→ **추출 데이터**

________________________

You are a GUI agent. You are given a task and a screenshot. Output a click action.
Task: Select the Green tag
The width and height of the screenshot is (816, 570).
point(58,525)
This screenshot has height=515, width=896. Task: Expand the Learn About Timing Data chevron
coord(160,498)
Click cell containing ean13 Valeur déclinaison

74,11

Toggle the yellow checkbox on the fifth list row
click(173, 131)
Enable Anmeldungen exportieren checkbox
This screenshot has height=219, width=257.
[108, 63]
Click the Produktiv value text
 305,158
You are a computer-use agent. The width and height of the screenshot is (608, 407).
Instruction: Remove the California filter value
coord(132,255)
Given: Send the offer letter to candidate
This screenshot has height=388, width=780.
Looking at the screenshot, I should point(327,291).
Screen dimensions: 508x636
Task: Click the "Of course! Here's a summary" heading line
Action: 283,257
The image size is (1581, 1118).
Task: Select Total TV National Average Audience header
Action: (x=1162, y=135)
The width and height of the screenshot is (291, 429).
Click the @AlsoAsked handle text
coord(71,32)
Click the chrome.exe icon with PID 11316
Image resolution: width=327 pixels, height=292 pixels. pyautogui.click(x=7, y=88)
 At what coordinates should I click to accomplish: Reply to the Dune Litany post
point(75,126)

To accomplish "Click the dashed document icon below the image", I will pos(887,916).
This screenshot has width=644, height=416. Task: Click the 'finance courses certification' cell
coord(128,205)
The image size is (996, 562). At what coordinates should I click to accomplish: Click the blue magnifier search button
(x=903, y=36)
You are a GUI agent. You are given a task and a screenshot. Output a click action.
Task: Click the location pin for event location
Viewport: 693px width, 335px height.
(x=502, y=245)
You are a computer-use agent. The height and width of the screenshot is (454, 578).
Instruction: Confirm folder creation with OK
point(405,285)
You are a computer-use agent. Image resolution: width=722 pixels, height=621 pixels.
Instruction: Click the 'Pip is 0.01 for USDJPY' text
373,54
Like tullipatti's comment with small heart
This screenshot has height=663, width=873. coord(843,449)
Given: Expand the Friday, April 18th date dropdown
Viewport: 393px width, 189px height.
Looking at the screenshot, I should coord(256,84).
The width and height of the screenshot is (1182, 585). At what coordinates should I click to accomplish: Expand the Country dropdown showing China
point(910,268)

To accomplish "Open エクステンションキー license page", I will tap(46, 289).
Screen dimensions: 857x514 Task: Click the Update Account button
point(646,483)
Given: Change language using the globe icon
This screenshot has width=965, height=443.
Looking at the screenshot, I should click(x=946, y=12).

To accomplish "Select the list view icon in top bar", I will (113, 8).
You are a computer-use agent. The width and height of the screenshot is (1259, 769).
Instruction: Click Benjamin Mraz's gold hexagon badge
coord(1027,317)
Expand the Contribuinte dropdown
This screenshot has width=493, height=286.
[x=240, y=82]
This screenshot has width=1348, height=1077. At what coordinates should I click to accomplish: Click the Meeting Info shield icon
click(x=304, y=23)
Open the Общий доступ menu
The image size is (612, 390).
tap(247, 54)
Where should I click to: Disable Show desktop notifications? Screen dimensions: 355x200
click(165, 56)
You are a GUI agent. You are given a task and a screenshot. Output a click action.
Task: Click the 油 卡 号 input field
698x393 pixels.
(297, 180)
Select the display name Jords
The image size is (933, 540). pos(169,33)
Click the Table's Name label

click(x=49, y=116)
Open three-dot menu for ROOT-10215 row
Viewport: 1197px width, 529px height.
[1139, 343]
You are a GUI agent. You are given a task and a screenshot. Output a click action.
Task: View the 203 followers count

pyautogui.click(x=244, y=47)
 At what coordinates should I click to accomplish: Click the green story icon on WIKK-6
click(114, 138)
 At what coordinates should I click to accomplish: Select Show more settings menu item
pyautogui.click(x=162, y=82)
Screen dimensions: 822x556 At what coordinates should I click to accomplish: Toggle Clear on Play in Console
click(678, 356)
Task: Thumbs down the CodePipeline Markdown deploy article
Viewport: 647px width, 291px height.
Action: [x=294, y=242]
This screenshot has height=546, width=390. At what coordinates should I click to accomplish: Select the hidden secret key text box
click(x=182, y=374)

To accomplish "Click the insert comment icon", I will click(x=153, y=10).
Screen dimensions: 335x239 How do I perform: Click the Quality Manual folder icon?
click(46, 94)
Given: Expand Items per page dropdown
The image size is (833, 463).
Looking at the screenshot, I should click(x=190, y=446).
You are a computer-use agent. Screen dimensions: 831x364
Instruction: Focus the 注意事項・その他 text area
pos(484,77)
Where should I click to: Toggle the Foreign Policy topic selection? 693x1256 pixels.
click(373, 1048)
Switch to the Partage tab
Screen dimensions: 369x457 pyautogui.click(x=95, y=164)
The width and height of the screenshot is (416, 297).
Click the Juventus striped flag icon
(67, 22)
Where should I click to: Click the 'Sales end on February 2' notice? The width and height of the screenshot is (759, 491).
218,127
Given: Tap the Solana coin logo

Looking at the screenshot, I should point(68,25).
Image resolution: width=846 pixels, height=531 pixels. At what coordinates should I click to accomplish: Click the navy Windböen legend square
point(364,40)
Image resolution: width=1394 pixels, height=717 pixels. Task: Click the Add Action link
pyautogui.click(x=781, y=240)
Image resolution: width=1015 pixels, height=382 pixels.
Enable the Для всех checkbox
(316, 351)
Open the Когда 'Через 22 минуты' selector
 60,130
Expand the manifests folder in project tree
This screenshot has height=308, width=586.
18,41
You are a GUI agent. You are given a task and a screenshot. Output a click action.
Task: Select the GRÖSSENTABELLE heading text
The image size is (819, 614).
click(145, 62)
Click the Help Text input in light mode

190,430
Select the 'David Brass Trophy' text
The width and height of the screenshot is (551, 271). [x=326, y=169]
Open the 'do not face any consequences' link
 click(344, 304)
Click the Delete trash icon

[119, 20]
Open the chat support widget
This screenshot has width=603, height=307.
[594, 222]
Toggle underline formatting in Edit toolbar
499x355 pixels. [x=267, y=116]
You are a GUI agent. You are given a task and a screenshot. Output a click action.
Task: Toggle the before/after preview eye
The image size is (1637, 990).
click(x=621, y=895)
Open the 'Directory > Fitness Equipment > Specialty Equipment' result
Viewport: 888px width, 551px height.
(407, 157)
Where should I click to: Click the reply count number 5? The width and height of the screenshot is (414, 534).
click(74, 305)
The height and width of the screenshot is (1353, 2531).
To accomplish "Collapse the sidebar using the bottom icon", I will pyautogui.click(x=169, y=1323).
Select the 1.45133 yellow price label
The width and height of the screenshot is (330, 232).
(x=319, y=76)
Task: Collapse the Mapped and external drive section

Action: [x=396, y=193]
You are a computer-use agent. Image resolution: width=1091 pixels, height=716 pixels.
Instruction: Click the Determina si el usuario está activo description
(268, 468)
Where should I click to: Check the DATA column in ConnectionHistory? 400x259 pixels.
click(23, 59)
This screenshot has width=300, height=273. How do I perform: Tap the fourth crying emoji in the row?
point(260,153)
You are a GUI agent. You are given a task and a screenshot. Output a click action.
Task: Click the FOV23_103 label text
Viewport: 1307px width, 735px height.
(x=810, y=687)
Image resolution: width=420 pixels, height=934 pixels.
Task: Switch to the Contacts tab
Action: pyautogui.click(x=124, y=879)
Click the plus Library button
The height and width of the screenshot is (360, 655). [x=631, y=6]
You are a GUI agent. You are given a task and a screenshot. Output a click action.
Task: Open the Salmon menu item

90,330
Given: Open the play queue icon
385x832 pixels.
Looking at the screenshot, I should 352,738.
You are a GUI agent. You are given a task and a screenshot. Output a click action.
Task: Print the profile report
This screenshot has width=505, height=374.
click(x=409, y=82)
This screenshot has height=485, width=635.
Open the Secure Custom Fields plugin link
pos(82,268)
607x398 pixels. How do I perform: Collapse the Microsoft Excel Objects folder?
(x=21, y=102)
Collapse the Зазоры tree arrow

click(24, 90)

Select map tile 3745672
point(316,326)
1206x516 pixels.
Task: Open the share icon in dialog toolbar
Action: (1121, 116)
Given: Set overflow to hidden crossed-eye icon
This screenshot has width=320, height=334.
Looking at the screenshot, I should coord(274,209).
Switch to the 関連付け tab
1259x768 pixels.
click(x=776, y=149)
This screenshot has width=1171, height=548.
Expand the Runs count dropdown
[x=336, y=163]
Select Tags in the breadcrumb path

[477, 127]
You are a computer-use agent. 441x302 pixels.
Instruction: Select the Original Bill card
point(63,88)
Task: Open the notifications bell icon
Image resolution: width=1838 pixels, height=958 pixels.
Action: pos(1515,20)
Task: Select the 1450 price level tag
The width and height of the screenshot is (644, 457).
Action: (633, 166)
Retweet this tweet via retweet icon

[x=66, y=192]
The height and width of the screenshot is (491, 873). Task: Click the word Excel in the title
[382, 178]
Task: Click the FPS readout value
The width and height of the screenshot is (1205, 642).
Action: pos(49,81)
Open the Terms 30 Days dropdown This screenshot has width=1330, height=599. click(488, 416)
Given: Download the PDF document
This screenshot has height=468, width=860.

________________________

→ **할 일**
"At what coordinates should I click to accomplish: Reply" 문구가 있는 줄부터 "(x=502, y=245)" 문구가 있는 줄까지의 항목을 다시 써 줄 수 있나요? 단어 "magnifier" 대신 "magnifying glass" 표현으로 바꾸고 나머지는 그대로 두세요.

→ **전체 출력**
 At what coordinates should I click to accomplish: Reply to the Dune Litany post
point(75,126)

To accomplish "Click the dashed document icon below the image", I will pos(887,916).
This screenshot has width=644, height=416. Task: Click the 'finance courses certification' cell
coord(128,205)
The image size is (996, 562). At what coordinates should I click to accomplish: Click the blue magnifying glass search button
(x=903, y=36)
You are a GUI agent. You are given a task and a screenshot. Output a click action.
Task: Click the location pin for event location
Viewport: 693px width, 335px height.
(x=502, y=245)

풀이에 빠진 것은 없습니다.